- [PAGE TEXT]
↓

By ordering dozens of long-distance Airbus and Boeing aircrafts, Iran is positioning itself as a potential long-term transit point between East and West, analysts say.
Iran’s signing last week of an deal for 109 Boeing Co. jetliners five months after agreeing to buy 118 from Airbus Group SE underscores the scale of the country’s ambitions to become a regional transport hub.
The purchase of almost 230 planes would create a fleet three-quarters the size of that at British Airways and larger than the current lineup at Abu Dhabi-based Etihad Airways, one of three Persian Gulf carriers that transformed air travel in the years Iran was stymied by trade sanctions linked to its nuclear program.
“Certainly this is our historical position: we have always been a center for communications in the region,” Iranian Transport Minister Abbas Akhoudi said in an interview.
Iran Air agreed in January to buy 118 jets worth $27 billion at list prices from Airbus.
Further, American company Boeing signed an agreement last week to sell jetliners (80 aircrafts valued at $17.6 billion) to Iran Air.
“There’s no doubt that they (Iranians) want to emulate carriers like Emirates and Etihad,” John Strickland, an airline analyst at JLS Consulting in London told to travel news portal Skift.

↑

- [SUPPLIED DATA]
↓

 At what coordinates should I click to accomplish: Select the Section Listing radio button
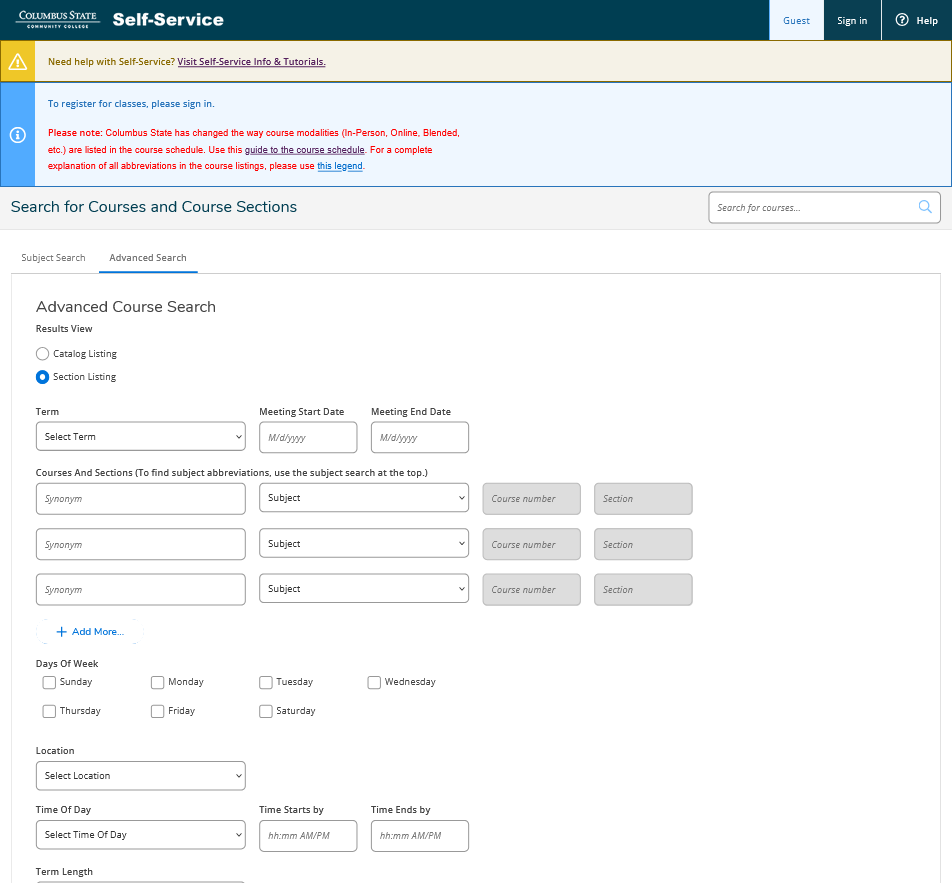coord(42,377)
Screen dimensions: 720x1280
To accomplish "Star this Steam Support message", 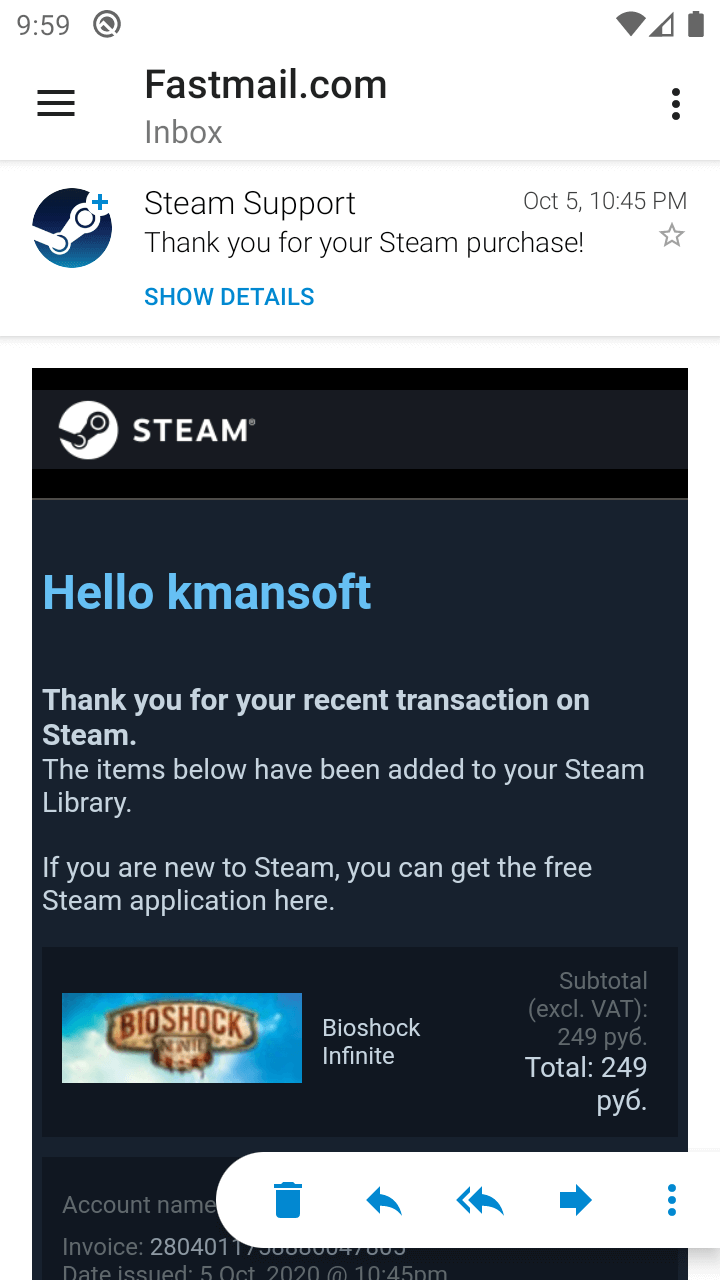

↑

Answer these questions using the article on Iran's aircraft orders:
1. How many jets did Iran Air agree in January to buy from Airbus, and what were they worth at list prices?
2. Who is the Iranian Transport Minister quoted in the article?
3. At which firm does the airline analyst John Strickland work?
Answer from the text alone, not from the material.

- [ANSWER TO THE EXERCISE]
1. 118 jets, worth $27 billion at list prices.
2. Abbas Akhoudi.
3. JLS Consulting in London.